----- Data shown -----

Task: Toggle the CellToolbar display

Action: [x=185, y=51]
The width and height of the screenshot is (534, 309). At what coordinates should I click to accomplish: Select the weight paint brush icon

-----
----- Data shown -----

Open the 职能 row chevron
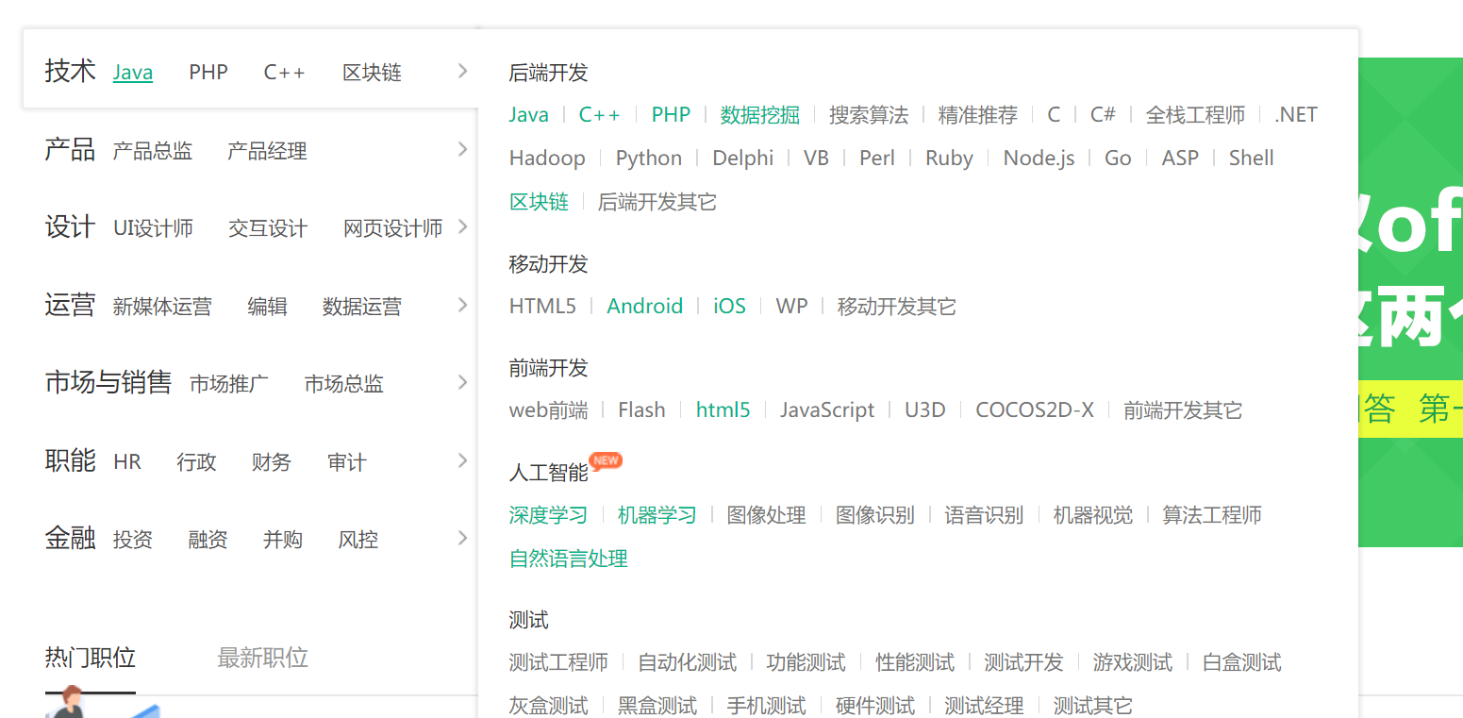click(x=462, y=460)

-----

◆ Task details ◆
Starting at the line above that holds "Task: Toggle the CellToolbar display" and ending at the line that holds "The width and", transcribe each line exactly and include no other lines.

◆ Result of this exercise ◆
Task: Toggle the CellToolbar display

Action: [x=185, y=51]
The width and height of the screenshot is (534, 309). At what coordinates should I click to accomplish: Select the weight paint brush icon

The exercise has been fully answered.